Instructions for the task:
Copy out every line of the records below word for word, changing nothing.

[Saved data entries]
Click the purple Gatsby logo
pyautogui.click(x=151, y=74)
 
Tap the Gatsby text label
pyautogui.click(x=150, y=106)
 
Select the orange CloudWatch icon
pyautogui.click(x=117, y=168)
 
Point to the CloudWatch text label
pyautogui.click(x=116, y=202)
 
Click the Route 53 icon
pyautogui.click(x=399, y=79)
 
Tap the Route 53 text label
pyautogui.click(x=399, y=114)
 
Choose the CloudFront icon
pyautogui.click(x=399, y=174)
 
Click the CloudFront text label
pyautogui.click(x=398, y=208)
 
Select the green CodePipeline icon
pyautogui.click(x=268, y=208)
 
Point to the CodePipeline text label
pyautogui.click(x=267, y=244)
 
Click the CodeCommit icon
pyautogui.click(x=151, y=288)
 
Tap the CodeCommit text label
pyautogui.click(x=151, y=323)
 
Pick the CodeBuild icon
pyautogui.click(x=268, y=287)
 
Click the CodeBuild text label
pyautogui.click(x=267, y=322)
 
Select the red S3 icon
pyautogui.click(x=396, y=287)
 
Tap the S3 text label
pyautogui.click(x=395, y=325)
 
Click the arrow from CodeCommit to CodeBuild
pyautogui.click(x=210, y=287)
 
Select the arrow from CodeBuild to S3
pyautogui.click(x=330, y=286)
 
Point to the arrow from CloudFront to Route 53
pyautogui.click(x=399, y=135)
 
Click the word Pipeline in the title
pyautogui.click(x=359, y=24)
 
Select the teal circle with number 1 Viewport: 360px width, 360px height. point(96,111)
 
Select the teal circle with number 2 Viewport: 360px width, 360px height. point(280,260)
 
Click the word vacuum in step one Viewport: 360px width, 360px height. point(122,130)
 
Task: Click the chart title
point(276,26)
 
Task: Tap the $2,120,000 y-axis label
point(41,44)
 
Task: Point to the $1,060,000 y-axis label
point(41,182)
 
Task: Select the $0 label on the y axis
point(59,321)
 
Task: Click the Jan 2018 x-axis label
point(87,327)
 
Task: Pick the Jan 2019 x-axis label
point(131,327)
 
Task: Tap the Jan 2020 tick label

Correct output:
Click the purple Gatsby logo
pyautogui.click(x=151, y=74)
 
Tap the Gatsby text label
pyautogui.click(x=150, y=106)
 
Select the orange CloudWatch icon
pyautogui.click(x=117, y=168)
 
Point to the CloudWatch text label
pyautogui.click(x=116, y=202)
 
Click the Route 53 icon
pyautogui.click(x=399, y=79)
 
Tap the Route 53 text label
pyautogui.click(x=399, y=114)
 
Choose the CloudFront icon
pyautogui.click(x=399, y=174)
 
Click the CloudFront text label
pyautogui.click(x=398, y=208)
 
Select the green CodePipeline icon
pyautogui.click(x=268, y=208)
 
Point to the CodePipeline text label
pyautogui.click(x=267, y=244)
 
Click the CodeCommit icon
pyautogui.click(x=151, y=288)
 
Tap the CodeCommit text label
pyautogui.click(x=151, y=323)
 
Pick the CodeBuild icon
pyautogui.click(x=268, y=287)
 
Click the CodeBuild text label
pyautogui.click(x=267, y=322)
 
Select the red S3 icon
pyautogui.click(x=396, y=287)
 
Tap the S3 text label
pyautogui.click(x=395, y=325)
 
Click the arrow from CodeCommit to CodeBuild
pyautogui.click(x=210, y=287)
 
Select the arrow from CodeBuild to S3
pyautogui.click(x=330, y=286)
 
Point to the arrow from CloudFront to Route 53
pyautogui.click(x=399, y=135)
 
Click the word Pipeline in the title
pyautogui.click(x=359, y=24)
 
Select the teal circle with number 1 Viewport: 360px width, 360px height. point(96,111)
 
Select the teal circle with number 2 Viewport: 360px width, 360px height. point(280,260)
 
Click the word vacuum in step one Viewport: 360px width, 360px height. point(122,130)
 
Task: Click the chart title
point(276,26)
 
Task: Tap the $2,120,000 y-axis label
point(41,44)
 
Task: Point to the $1,060,000 y-axis label
point(41,182)
 
Task: Select the $0 label on the y axis
point(59,321)
 
Task: Click the Jan 2018 x-axis label
point(87,327)
 
Task: Pick the Jan 2019 x-axis label
point(131,327)
 
Task: Tap the Jan 2020 tick label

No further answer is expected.